Listed records:
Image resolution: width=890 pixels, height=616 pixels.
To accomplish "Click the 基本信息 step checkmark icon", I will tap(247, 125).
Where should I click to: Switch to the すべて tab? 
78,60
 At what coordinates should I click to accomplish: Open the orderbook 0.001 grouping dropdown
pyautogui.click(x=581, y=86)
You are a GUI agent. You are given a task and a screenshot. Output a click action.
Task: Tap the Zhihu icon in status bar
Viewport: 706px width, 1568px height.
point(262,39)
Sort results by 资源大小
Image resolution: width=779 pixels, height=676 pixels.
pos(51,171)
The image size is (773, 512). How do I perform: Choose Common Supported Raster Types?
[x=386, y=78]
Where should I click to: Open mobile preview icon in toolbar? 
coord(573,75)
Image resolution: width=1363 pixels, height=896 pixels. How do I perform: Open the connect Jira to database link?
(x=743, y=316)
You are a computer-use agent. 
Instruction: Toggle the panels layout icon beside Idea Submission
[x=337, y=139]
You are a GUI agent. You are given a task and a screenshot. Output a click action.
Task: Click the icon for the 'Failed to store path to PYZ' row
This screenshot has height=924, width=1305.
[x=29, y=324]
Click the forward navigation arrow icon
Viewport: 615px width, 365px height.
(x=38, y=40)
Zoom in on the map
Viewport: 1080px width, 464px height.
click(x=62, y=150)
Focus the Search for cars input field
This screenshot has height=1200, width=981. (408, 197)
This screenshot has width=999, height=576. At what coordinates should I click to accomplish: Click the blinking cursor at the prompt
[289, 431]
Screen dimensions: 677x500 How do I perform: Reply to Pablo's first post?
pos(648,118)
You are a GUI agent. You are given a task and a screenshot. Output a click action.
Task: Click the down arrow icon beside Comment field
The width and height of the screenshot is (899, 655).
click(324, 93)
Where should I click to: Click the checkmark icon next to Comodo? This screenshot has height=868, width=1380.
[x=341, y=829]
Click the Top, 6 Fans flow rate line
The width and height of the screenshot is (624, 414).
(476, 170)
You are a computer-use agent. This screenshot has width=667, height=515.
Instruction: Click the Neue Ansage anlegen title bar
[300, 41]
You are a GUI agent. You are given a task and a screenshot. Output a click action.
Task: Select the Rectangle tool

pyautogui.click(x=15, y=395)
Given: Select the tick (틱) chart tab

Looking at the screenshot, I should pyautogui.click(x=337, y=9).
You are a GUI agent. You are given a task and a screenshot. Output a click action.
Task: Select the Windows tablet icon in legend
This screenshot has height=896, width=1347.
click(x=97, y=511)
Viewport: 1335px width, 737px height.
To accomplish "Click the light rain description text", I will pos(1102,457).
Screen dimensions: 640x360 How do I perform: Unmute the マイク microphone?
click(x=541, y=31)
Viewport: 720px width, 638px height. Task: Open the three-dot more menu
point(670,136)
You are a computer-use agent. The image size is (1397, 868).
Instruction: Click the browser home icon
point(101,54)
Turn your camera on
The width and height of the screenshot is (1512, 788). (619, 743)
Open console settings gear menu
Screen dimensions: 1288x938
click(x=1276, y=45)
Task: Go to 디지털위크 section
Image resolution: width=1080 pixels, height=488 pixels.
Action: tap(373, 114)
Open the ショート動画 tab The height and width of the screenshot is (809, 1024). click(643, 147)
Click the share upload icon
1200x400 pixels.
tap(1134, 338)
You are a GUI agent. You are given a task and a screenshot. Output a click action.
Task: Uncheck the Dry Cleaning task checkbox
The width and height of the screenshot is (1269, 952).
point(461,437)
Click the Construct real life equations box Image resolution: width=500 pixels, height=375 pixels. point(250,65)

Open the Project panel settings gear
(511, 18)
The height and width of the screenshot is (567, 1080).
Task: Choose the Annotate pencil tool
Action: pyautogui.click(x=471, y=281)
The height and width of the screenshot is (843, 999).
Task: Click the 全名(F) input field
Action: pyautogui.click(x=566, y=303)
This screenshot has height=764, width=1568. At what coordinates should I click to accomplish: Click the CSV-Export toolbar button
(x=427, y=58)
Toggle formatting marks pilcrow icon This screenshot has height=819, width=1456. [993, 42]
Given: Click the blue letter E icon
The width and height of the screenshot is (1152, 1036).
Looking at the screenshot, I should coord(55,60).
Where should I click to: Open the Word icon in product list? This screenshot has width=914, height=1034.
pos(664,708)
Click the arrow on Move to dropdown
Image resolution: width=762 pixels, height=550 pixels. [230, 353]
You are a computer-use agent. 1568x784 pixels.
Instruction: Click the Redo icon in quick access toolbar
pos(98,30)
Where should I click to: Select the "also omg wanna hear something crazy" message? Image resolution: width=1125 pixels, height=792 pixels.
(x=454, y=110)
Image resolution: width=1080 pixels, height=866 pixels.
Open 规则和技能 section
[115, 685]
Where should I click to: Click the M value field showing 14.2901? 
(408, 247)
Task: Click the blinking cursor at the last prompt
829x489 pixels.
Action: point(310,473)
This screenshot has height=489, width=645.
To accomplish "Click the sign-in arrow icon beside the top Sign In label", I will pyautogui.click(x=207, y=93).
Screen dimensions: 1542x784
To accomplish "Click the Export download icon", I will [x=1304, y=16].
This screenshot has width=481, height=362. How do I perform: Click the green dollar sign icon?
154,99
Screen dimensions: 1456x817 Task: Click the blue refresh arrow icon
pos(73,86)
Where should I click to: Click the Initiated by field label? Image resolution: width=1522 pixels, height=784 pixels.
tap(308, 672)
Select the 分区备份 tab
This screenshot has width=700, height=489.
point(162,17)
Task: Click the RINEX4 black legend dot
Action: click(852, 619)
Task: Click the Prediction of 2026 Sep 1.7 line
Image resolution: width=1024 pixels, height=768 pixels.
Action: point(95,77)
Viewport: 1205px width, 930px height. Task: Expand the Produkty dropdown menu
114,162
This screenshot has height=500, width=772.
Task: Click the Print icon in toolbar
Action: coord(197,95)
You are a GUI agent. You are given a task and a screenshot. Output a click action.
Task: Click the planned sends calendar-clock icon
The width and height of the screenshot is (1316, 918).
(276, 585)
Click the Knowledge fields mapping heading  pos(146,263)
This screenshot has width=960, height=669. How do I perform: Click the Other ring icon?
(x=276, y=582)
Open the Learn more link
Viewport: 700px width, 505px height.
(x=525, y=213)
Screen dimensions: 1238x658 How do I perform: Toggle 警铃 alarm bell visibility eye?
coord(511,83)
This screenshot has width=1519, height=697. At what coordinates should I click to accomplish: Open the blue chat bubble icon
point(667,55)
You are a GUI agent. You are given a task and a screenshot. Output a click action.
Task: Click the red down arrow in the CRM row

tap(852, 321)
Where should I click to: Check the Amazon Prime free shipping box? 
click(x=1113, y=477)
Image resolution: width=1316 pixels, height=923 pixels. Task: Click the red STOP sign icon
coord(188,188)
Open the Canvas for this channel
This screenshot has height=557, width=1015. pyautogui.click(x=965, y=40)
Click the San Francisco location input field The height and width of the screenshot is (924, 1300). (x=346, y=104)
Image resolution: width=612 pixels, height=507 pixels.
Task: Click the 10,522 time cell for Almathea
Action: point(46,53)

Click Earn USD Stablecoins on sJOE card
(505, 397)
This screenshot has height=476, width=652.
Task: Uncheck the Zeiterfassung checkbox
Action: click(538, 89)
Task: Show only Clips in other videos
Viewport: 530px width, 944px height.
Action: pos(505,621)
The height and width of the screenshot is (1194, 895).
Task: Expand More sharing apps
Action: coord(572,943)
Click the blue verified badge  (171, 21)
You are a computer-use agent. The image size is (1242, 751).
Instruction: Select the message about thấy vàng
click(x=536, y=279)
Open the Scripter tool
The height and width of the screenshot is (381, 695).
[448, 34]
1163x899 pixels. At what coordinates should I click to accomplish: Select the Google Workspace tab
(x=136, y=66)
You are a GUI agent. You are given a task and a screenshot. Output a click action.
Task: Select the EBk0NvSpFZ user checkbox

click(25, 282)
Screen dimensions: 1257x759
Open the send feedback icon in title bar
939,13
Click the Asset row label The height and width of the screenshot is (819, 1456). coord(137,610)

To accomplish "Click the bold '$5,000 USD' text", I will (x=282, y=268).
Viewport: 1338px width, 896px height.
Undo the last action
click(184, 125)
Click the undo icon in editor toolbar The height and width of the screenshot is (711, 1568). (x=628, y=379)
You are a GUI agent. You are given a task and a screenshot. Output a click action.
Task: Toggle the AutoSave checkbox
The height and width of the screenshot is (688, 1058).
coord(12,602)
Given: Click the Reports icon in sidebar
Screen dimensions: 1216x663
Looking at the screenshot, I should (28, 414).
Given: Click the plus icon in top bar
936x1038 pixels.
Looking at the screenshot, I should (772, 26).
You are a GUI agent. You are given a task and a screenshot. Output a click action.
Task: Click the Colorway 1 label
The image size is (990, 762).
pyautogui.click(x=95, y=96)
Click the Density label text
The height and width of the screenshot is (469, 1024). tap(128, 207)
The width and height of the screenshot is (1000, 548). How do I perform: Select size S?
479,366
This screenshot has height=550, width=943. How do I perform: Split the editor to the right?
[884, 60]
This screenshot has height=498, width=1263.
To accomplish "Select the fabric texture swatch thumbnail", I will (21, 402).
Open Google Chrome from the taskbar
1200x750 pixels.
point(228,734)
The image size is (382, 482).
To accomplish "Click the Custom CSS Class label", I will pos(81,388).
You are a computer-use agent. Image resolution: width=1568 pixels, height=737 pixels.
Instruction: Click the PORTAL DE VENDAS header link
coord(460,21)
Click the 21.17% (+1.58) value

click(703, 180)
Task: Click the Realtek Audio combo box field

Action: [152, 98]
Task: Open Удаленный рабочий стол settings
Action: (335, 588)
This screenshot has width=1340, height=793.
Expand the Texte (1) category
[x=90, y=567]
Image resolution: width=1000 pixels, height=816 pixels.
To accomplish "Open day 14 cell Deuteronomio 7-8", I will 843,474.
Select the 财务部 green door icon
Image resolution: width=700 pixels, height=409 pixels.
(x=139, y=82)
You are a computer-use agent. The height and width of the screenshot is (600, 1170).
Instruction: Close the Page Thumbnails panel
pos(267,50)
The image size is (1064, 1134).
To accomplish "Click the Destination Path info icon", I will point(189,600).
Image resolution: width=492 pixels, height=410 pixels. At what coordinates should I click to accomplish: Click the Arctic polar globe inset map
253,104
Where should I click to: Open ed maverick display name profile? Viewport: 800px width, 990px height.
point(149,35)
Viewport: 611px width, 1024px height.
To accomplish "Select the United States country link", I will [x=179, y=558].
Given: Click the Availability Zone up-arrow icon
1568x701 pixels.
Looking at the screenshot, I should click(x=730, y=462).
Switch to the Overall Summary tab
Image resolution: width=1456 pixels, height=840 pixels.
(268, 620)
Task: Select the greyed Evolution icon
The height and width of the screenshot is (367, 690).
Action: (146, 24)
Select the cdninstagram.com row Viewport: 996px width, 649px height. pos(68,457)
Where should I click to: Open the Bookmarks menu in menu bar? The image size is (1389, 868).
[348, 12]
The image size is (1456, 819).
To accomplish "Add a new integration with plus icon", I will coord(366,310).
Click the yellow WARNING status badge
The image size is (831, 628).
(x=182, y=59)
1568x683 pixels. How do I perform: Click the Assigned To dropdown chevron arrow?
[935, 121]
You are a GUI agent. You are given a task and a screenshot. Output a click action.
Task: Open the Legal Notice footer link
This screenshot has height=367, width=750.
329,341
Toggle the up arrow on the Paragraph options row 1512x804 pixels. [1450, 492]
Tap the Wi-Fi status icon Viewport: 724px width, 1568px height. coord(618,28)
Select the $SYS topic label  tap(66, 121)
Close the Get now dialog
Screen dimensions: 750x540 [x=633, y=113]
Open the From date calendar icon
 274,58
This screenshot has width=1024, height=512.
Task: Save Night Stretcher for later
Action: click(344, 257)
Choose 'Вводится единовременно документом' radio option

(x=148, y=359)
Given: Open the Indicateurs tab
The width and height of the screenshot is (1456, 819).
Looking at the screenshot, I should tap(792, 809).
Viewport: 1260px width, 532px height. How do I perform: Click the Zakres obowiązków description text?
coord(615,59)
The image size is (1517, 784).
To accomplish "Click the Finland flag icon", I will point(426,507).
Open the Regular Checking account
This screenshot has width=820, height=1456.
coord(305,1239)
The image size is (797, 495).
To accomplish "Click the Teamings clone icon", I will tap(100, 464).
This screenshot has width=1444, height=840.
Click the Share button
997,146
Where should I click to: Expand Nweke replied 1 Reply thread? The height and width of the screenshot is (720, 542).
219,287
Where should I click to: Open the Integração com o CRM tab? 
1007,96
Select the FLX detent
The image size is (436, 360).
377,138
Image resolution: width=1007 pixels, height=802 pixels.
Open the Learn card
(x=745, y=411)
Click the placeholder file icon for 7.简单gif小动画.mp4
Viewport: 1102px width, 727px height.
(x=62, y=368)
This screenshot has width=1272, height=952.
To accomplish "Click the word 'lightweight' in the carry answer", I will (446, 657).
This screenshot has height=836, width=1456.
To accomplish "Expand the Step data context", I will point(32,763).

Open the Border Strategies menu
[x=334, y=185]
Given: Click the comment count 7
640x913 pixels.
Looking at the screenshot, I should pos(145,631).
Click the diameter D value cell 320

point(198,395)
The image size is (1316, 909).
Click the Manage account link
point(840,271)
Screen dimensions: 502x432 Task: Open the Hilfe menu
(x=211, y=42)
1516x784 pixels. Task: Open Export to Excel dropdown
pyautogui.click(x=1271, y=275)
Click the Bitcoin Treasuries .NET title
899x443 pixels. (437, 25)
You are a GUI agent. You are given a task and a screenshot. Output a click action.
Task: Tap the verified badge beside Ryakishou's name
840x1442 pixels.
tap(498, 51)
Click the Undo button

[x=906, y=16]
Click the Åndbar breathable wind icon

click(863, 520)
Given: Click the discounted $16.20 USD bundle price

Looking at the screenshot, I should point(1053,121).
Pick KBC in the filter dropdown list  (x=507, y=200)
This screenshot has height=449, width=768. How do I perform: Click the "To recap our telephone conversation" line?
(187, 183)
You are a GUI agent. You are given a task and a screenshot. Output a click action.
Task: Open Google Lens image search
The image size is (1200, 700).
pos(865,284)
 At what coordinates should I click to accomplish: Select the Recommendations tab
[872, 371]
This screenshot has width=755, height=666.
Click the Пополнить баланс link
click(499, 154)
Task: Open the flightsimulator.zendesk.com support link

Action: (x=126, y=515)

What is expected: Copy the items above verbatim, starting at the line that contains "Where should I click to: Open ed" and stopping after the line that contains "will [x=179, y=558].".

Answer to the task:
Where should I click to: Open ed maverick display name profile? Viewport: 800px width, 990px height.
point(149,35)
Viewport: 611px width, 1024px height.
To accomplish "Select the United States country link", I will [x=179, y=558].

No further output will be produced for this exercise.